Getting a house in your sites

SCI-TECH SCENE | Real estate agents finding the Internet can be home to a growing portion of their business

May 30, 2007 - BY SANDRA GUY Chicago Sun-Times Columnist

House buyers and sellers have become accustomed to going online to advertise their homes, find a market-value estimate, and view aerial photos of neighborhoods.

Yet Realtors are fighting with the U.S. Department of Justice to thwart online rivals who make far less on commissions than the Realtors. The National Association of Realtors wants its dues-paying members to maintain their exclusive ability to share and access data on the nation's 900 multiple listing services (MLS). The MLSs are run by boards that include Realtors and, in many situations, some non-Realtors. The Department of Justice's Antitrust Division filed its lawsuit against the National Association of Realtors in September 2005 in Chicago, challenging a policy that it claims obstructs real estate brokers who use innovative Internet-based tools from offering better services and lower costs to consumers.

 

honore frumentinoRealtor Honore Frumentino (left) shows Farhad (center) and Vida Nikanjam around the house they chose through her Web site. At bottom are exterior and interior details. (Richard A. Chapman/Sun-Times)

So what can a veteran real estate agent do to penetrate today's fiercely competitive and ever-changing market?
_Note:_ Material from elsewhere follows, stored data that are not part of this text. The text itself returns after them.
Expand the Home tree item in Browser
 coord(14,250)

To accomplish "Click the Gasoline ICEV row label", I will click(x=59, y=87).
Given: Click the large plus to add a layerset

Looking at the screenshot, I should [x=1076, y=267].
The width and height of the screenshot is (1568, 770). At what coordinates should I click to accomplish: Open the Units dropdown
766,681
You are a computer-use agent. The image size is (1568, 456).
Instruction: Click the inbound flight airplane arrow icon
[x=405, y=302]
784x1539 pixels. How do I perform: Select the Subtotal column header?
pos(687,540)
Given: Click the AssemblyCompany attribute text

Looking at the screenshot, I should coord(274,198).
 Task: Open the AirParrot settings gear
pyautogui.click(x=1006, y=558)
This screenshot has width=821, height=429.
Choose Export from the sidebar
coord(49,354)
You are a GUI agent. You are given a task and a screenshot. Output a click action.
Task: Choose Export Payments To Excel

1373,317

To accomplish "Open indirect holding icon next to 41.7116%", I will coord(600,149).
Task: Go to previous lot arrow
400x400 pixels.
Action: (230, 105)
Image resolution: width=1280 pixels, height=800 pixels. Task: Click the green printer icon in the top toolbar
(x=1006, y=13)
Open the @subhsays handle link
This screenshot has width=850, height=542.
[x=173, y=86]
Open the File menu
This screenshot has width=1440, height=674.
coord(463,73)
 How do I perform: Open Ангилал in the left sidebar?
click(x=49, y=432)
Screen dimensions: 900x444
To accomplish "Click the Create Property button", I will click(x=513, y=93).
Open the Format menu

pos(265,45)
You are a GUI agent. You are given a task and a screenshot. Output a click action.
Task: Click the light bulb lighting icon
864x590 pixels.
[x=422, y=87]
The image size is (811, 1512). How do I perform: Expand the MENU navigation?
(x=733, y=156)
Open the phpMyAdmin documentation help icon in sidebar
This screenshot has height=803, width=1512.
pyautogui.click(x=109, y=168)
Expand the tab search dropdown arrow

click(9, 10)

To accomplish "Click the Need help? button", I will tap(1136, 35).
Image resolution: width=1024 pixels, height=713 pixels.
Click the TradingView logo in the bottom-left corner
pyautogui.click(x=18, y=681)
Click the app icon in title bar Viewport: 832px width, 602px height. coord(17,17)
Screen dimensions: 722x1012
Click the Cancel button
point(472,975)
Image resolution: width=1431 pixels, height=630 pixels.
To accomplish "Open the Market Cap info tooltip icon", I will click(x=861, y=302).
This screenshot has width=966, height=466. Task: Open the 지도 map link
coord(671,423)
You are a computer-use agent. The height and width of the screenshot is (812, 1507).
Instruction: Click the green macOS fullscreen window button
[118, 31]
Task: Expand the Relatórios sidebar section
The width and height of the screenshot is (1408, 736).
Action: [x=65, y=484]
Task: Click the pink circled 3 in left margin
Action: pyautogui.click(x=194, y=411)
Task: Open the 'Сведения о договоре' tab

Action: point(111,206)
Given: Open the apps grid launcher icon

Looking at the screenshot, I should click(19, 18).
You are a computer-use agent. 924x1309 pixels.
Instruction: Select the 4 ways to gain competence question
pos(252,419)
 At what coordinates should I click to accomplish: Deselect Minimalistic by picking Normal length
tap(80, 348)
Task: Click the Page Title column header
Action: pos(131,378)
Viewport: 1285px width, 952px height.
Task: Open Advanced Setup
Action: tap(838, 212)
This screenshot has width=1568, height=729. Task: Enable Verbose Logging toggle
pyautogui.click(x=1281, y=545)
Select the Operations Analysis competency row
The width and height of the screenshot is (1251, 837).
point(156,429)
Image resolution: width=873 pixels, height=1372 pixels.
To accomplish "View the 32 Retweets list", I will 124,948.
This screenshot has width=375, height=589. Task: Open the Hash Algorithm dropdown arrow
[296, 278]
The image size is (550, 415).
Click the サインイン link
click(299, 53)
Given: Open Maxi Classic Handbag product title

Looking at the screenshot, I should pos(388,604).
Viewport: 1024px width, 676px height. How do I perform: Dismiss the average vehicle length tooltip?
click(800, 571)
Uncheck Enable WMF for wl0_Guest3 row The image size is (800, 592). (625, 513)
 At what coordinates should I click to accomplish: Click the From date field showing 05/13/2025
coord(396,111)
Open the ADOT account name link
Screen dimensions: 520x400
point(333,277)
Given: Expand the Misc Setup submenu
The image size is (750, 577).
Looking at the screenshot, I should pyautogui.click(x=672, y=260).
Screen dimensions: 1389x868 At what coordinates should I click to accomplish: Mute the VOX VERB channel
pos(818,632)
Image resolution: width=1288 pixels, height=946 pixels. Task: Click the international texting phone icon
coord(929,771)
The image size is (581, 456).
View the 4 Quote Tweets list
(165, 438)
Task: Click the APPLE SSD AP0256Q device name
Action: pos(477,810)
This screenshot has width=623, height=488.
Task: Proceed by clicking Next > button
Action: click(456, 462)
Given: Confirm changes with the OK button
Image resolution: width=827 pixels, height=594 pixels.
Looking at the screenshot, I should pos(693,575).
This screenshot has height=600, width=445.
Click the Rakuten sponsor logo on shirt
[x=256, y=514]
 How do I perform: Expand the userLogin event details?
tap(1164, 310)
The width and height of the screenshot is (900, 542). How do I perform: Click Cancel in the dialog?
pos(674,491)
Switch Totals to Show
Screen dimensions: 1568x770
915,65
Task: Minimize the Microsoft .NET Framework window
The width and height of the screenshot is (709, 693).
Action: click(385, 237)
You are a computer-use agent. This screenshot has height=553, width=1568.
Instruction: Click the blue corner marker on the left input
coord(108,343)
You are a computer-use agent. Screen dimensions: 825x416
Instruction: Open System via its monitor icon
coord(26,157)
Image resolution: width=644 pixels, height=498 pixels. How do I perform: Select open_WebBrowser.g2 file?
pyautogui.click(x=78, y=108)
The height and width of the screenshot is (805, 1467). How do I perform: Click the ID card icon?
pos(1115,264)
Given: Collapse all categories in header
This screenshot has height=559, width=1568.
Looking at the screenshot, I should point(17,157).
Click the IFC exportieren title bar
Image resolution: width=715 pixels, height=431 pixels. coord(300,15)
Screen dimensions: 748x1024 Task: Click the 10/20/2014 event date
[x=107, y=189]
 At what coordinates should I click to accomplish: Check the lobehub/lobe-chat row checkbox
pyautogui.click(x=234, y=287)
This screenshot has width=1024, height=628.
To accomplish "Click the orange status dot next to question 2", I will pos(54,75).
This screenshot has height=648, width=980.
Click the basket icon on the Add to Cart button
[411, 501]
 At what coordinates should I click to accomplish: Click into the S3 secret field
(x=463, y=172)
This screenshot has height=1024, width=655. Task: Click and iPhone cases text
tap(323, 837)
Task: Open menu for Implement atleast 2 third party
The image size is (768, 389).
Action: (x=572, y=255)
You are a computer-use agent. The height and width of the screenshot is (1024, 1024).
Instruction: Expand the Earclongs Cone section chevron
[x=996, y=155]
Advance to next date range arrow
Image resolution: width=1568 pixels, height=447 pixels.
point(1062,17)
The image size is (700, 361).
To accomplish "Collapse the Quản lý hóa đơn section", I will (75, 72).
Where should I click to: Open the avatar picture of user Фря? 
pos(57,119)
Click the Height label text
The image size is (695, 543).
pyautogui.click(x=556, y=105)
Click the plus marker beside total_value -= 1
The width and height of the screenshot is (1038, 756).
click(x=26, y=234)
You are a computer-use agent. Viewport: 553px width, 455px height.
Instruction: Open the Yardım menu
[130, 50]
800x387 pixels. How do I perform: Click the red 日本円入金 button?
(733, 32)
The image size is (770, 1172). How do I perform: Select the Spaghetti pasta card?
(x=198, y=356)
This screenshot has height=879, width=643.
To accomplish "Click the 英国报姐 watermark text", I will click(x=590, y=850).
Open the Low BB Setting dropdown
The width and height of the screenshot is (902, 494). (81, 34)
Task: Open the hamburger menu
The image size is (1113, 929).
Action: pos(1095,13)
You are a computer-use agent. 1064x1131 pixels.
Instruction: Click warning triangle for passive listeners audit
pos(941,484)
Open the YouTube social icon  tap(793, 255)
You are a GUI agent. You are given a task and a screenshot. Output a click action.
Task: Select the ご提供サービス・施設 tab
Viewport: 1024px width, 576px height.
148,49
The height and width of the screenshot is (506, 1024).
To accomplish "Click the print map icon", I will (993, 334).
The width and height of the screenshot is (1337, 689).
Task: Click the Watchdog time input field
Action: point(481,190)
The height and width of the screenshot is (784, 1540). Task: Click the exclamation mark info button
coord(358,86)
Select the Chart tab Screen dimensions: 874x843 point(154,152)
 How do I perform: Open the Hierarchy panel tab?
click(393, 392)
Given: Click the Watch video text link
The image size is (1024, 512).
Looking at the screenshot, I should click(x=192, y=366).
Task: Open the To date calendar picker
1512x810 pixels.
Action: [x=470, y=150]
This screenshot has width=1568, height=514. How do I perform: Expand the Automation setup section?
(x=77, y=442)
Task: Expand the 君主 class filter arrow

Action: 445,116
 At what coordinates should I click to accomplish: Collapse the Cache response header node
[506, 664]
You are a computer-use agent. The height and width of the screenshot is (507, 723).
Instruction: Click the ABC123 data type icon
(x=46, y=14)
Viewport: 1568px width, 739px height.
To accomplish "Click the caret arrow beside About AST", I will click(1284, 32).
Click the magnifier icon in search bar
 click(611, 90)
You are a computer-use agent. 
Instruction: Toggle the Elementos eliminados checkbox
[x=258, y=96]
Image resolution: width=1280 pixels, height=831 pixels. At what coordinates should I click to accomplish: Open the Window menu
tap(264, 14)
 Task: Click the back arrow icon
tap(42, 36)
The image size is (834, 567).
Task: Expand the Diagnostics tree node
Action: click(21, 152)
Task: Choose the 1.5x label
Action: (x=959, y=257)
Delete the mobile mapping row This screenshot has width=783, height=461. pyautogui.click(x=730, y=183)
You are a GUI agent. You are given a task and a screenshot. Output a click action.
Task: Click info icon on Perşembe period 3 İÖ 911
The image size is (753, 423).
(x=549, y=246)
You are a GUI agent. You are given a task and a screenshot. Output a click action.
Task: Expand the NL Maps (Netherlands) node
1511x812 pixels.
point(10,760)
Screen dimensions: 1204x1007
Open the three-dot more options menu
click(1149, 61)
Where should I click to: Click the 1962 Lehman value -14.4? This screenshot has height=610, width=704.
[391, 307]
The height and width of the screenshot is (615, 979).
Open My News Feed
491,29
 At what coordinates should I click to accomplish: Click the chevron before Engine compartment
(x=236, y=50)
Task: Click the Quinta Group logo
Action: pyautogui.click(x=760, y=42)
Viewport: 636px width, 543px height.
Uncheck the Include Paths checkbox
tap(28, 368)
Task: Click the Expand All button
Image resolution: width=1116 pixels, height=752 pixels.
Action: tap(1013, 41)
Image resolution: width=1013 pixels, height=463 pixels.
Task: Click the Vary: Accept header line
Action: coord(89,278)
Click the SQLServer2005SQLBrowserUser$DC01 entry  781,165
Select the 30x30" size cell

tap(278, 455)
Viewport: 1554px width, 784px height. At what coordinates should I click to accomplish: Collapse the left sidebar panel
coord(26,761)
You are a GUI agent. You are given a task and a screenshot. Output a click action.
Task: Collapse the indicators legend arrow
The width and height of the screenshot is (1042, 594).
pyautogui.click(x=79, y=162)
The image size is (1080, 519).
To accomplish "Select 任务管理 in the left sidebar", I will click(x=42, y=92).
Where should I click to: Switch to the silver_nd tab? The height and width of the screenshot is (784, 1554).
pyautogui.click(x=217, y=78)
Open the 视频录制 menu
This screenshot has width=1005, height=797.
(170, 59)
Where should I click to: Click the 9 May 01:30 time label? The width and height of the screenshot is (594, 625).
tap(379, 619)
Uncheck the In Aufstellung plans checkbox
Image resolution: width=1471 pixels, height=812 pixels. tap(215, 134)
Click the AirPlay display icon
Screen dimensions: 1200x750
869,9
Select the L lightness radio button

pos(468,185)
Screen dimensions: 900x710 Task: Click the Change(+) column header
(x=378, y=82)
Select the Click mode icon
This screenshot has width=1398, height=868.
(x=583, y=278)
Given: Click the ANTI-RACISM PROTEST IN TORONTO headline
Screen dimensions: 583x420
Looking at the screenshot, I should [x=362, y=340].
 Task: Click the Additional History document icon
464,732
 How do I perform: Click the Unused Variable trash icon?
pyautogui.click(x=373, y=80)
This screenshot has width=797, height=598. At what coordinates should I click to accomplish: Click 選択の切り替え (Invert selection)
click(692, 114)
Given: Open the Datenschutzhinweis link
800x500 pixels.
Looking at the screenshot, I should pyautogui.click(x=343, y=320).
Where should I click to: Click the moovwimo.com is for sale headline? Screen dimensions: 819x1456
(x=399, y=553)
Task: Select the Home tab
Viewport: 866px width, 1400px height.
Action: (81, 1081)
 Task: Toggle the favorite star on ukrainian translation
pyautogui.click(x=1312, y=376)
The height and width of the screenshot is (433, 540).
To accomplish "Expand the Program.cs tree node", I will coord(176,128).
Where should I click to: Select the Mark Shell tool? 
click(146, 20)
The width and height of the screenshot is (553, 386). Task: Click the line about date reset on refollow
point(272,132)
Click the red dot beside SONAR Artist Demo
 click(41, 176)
Honore Frumentino, a North Shore real estate agent for 29 years, resisted putting up a Web site that looked like any other agent's. Many such sites answer only a few questions that prospective buyers or sellers have about houses.

At the same time, Web sites are emerging to make home-buying and selling a do-it-yourself business. Zillow.com lets users ask questions about property. StreetAdvisor.com lets users write reviews of their neighborhoods. LendingTree.com and RealEstate.com offer rebates on commissions. And ForSaleByOwner.com and Redfin.com help people sell their houses by themselves.

Frumentino said she wanted a Web site that would be a help to home buyers and sellers, rather than a "brag" about herself.

"I wanted people to have up-to-date information about the community, the schools and the real estate market," said Frumentino, who has been a member of Koenig & Strey/GMAC's No. 1-selling brokerage team in Deerfield for the past 18 years.

Frumentino hired copy writers and a Web designer. They worked on the site for eight months.

The result is TheNorthShoreSource.com, which includes tips for buyers and sellers; the Chicago area quarterly housing report; a mortgage calculator; magazine-quality photos, and links to public-transportation and parking-lot sites for commuters. It also has an "Ask the Expert" feature in which a question sent via e-mail is answered within a few hours, as well as an online market analysis of a user's home. Each home listed on the Web site has its own URL.

Twenty-five percent of the Frumentino team's business is generated from the Web site. Its latest upgrade will showcase new condo and home developments throughout the North Shore.

Kim Hadley, the Web designer with Imaginations/Everything Inc. in Ottawa, Canada, said Frumentino's Web site features a system that downloads the latest real estate listings.

"Our call to action was, 'How do we show that this agent is the expert?'" Hadley said. "It's about building up trust, and an image."

Farhad Nikanjam and his wife, Vida, found their new home with help from Frumentino and her Web site.

"I got the details I wanted," said Farhad Nikanjam, who had had his eye on the architecturally magnificent house for years. The Nikanjams live just a mile-and-a-half from the house, and they're now selling their current house in Highland Park.

"When I saw the wonderful house on the Internet, I had not chosen an agent," Nikanjam said. He chose Frumentino after he found tips on her Web site and the selling prices of houses in the neighborhood.

Jennifer Cummings, principal of Keytura, a Palm Desert, Calif.-based marketing consultant to Realtors, said others would do well to follow Frumentino's lead of showing clients "what's in it for them" by providing tailored information and expertise.